Pensé en Ernesto y en Alberto, que cruzaron Colombia y se despidieron en un aeropuerto venezolano. Sus 8.000 kilómetros se habían convertido en 12.425, sus cuatro meses fueron en realidad seis y medio. Todo el periplo fue narrado por Ernesto en sus diarios, encontrados en su mochila cuando murió asesinado en octubre de 1967, aquí en Bolivia, siendo ya conocido como “el Che”, el comandante y líder más carismático de la Revolución cubana. Tal vez sus ojos vieron los mismos parajes impolutos y trascendentales que ahora yo observaba al otro lado del cristal.
-Mirá, en todo este tiempo que pasamos en la ruta… sucedió algo. Algo que tengo que pensar con mucho tiempo –le dijo Ernesto, pensativo, a Alberto, delante del avión que le esperaba allá en Venezuela. Y añadió después de un largo silencio: - Cuánta injusticia, ¿no?

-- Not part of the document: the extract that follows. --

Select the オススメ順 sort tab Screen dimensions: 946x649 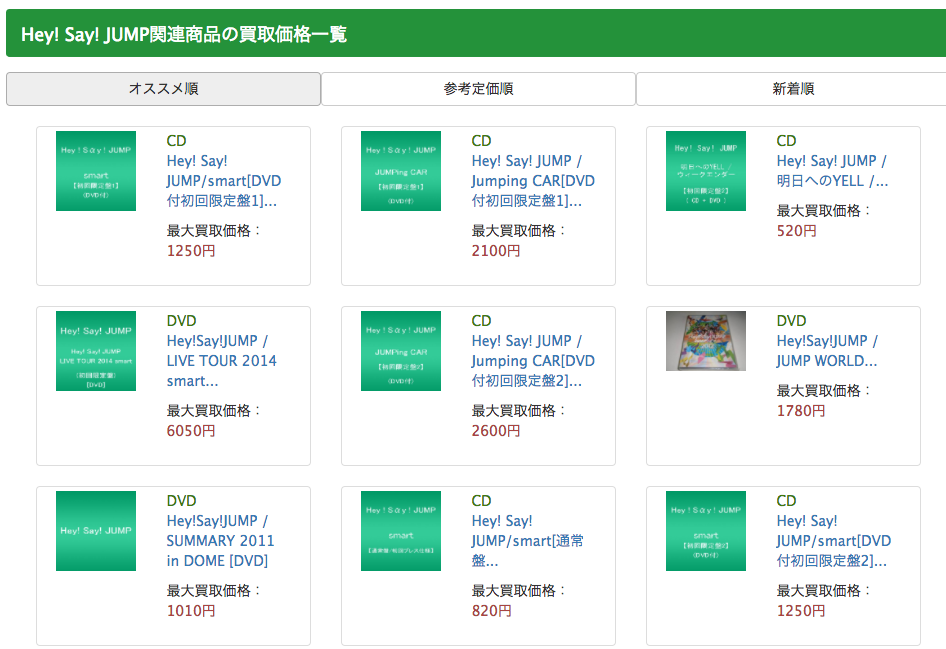click(x=163, y=89)
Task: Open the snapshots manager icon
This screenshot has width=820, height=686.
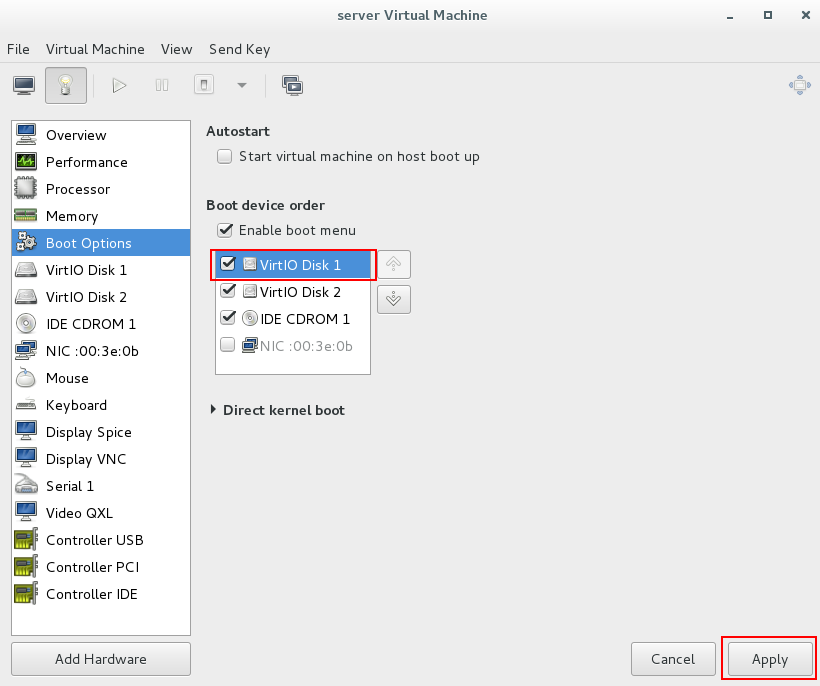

Allí se abrazaron sin saber que tardarían ocho años en volver a hacerlo. Pero su amistad perduró en el tiempo. Ese tiempo que avanza inexorable y a todos nos transforma. Así resumía Ernesto el viaje en sus notas: no es este el relato de hazañas impresionantes. Es un trozo de dos vidas tomadas en un momento en que cursaron juntas un determinado trecho, con identidad de aspiraciones y conjunción de ensueños. Un hombre en nueves meses de su vida puede pensar en muchas cosas que van de la más elevada especulación filosófica al rastrero anhelo de un plato de sopa. El hombre, medida de todas las cosas, habla aquí por mi boca y relata en mi lenguaje lo que mis ojos vieron. ¿Que nuestra vista nunca fue panorámica, siempre fugaz y no siempre equitativamente informada, y los juicios son demasiado terminantes? El personaje que escribió estas notas murió al pisar de nuevo tierra argentina, el que las ordena y pule, ‘yo’, no soy yo; por lo menos no soy el mismo yo interior. Ese vagar sin rumbo por nuestra 'Mayúscula América’ me ha cambiado más de lo que creí.
Cuando L. abrió los ojos, al oír el último frenazo del autocar en su llegada a Uyuni, aún éramos los que éramos. Pero estábamos a punto de inaugurar otra odisea, otra visión del mundo, otro nosotros. Perduraba el incansable amor por la ruta, nunca apaciguado ni perdido. Hasta la victoria siempre. Y cuando el polvo se levantó bajo nuestras botas al bajar del autocar y asimos fuertemente las mochilas sobre los hombros, acaricié el filo redondeado del ala de mi sombrero mirando alrededor con ojos curiosos el movimiento que nos rodeaba, y dejamos atrás aquellos que éramos para hacernos ingobernablemente nuevos.